Nous avions eu du mal à croire en cette information tante elle nous paraissait saugrenue. C’est une note confidentielle du Fonds monétaire international (Fmi) qui est venue nous convaincre de la triste et humiliante réalité : la Côte d’Ivoire d’Alassane Ouattara a sollicité et obtenu un prêt de 100 milliards FCFA-Uemoa (pour ne pas confondre avec le FCFA de l’Afrique centrale qui n’est pas valable dans la zone Uemoa ) de la République du Congo de Sassou N’guesso. La demande a été faite au cours de la visite officielle que le chef de l’Etat ivoirien a effectuée dans ce pays du 7 au 9 Juin dernier. Au tableau de la comparaison, le Congo Brazzaville c’est 7400 milliards FCFA de Pib, et la Côte d’Ivoire 12.600 milliards FCFA, en 2012. 
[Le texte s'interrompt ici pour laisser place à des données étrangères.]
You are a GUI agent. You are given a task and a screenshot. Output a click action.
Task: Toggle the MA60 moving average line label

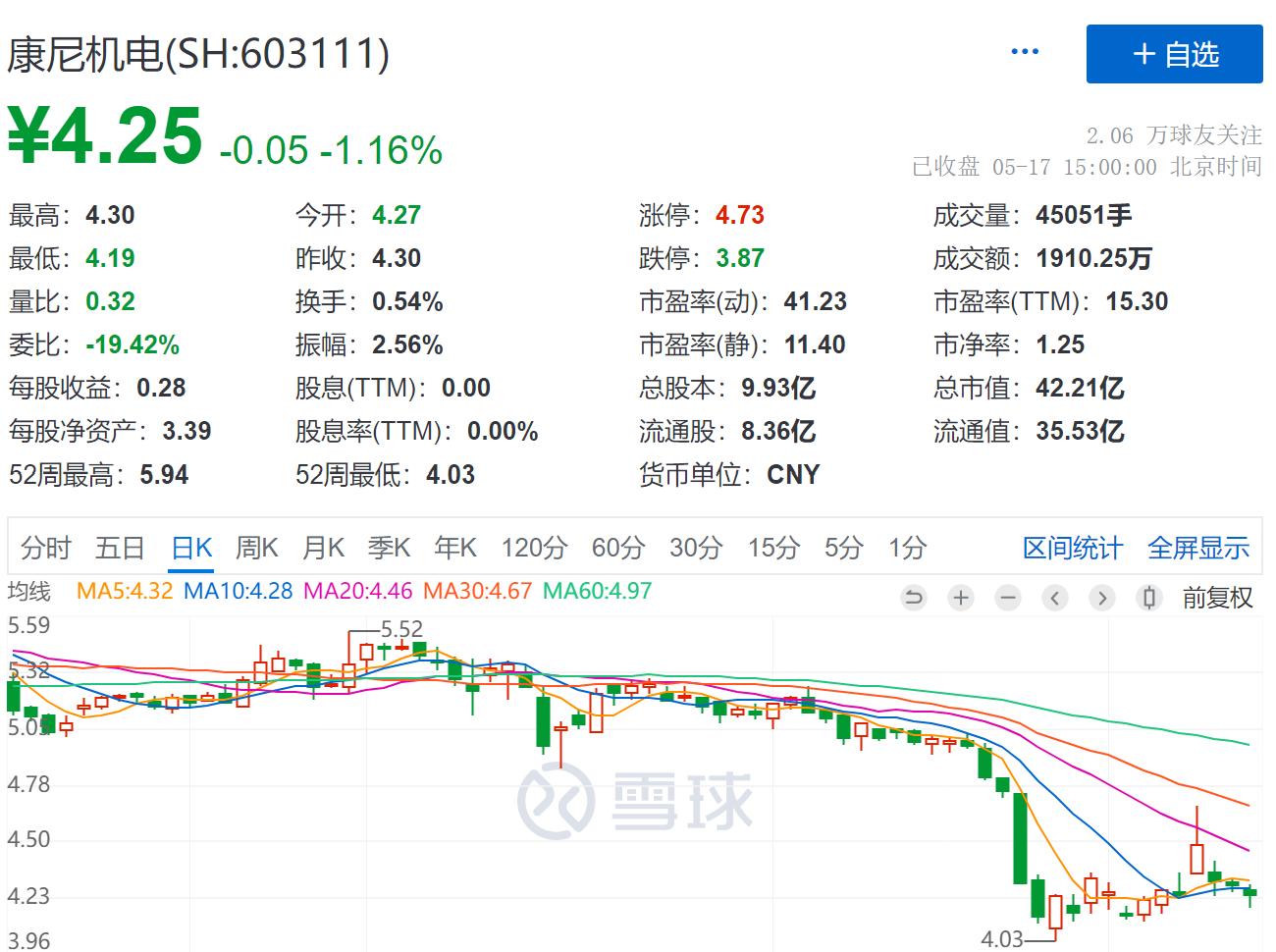coord(597,591)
Si l’économiste-banquier dit qu’il sait où trouver de l’argent, le Congo Brazzaville n’est vraiment pas la destination la mieux indiquée. Et comme c’est humiliant, ce prêt est non tracé (équivalent d’un accord secret). Il court sur 10 ans avec un différé de 5 ans. Au début, le prêt n’a pas fait l’objet de tirage faute d’accord préalable du Fmi. Ce n’est qu’en octobre dernier, après avoir aidé de justesse le gouvernement ivoirien dans la mobilisation des salaires des fonctionnaires au regard de la gravité de la situation financière de la Côte d’Ivoire, que le Fmi a donné son avis de non objection. 

Selon les termes de la convention, cet argent devra servir à apurer la dette intérieure dont le stock résiduel s’élève à environ 80 milliards FCFA. Nous pouvons raisonnablement deviner que cet argent va servir au payement des salaires de décembre prochain. Jusqu’à quand va-t-on définitivement rassurer les fonctionnaires et autres agents de l’Etat quant à la question de leurs salaires ? 

Le même rapport révèle toutes les exigences financières auxquelles le gouvernement aura à faire face à l’échéance de décembre prochain. Il faut à Alassane Ouattara approvisionner une charge incompressible de 240 milliards FCFA. Notamment pour le remboursement de la contrepartie du Contrat-désendettement-développement (C2D : 100 milliards FCFA dont Alassane Ouattara a sollicité, récemment, l’annulation pure et simple auprès de François Hollande), le remboursement des emprunts arrivés à échéance (eurobonds et emprunts obligataires) etc. 

Des insomnies en perspective pour le chef de l’Etat parce que le rapport indique que les régies financières sont en moins-value depuis le début de l’année. Cela veut dire que tous ces bons scores, ces bénéfices, annoncés par les directions générales des Impôts et des Douanes sont complètement faux. (En économiste averti, on ne fait que dénoncer l’autocélébration abjecte du régime Ouattara, un régime de communication et de démagogie). Les difficultés financières de la Côte d’Ivoire pourraient s’accroitre à cause des avantages contenus dans le nouveau code des investissements qui accorde une large ouverture aux rapatriements des fonds et des avantages fiscaux considérables. 

Des lendemains de plus en plus difficiles 

Pour l’heure, afin de desserrer momentanément cette tension de trésorerie, le gouvernement a fait appel au secteur bancaire pour un prêt de 80 milliards FCFA pour préfinancer les bons de Trésor. En contrepartie, le secteur bancaire exige le remboursement en liquidités. Dans la même foulée, le Trésor envisage de lancer un nouvel emprunt obligataire courant novembre pour un objectif de près de 93 milliards FCFA. Voici ce qu’est devenue la grande Côte d’Ivoire. A-t-on encore le droit de rêver à l’émergence?